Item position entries

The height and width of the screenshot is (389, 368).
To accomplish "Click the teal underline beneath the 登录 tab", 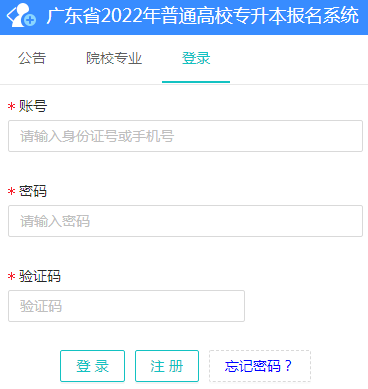I will click(196, 81).
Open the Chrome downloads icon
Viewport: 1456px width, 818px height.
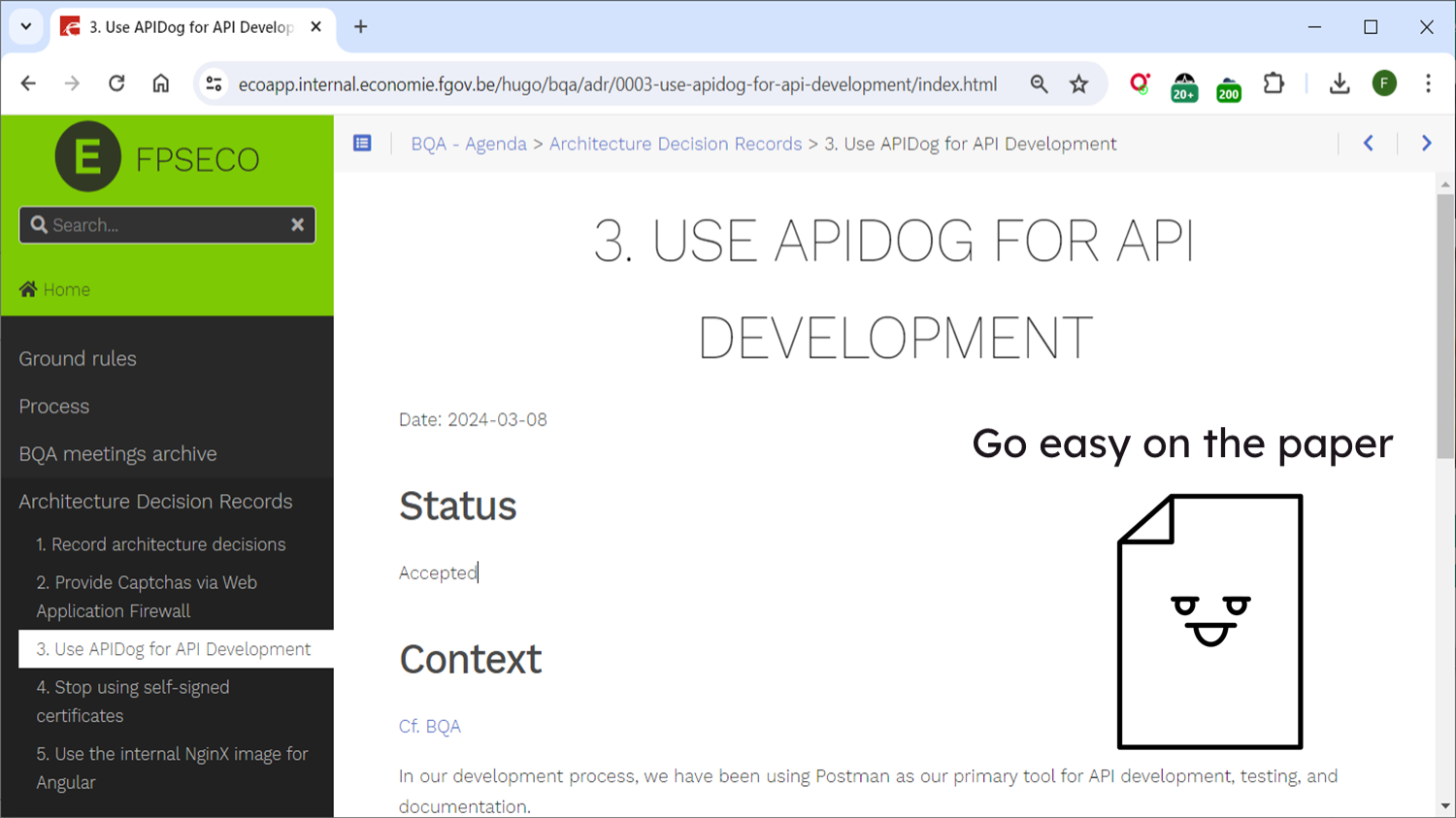[1339, 84]
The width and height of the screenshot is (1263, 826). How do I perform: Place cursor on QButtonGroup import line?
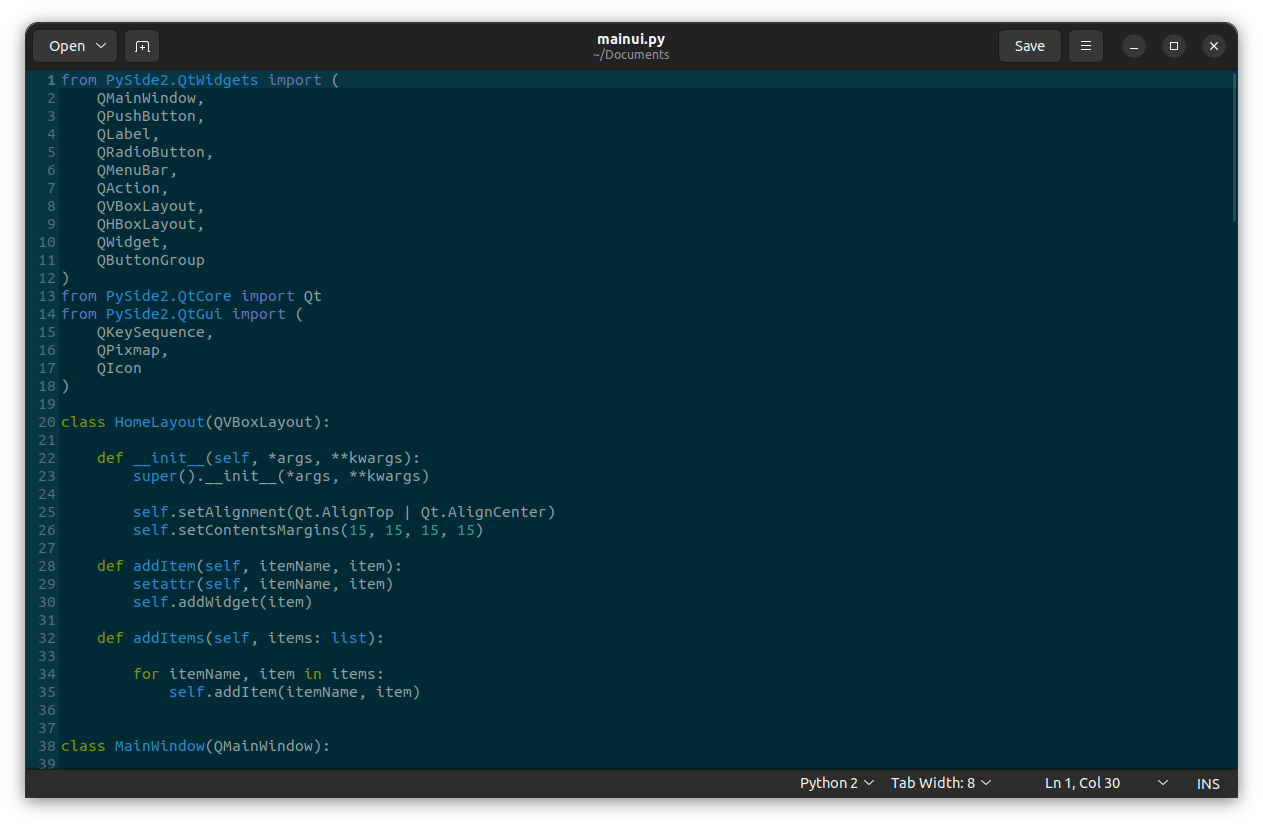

- _Exercise task_
Rewrite the stretch from the line containing "Open the Chrome downloads icon" through the end of the items, changing "cursor" to "pointer" and keeping everything else the same. Leave the pictures out of your answer.

- _Solution to the exercise_
Open the Chrome downloads icon
Viewport: 1456px width, 818px height.
[1339, 84]
The width and height of the screenshot is (1263, 826). How do I perform: Place pointer on QButtonGroup import line?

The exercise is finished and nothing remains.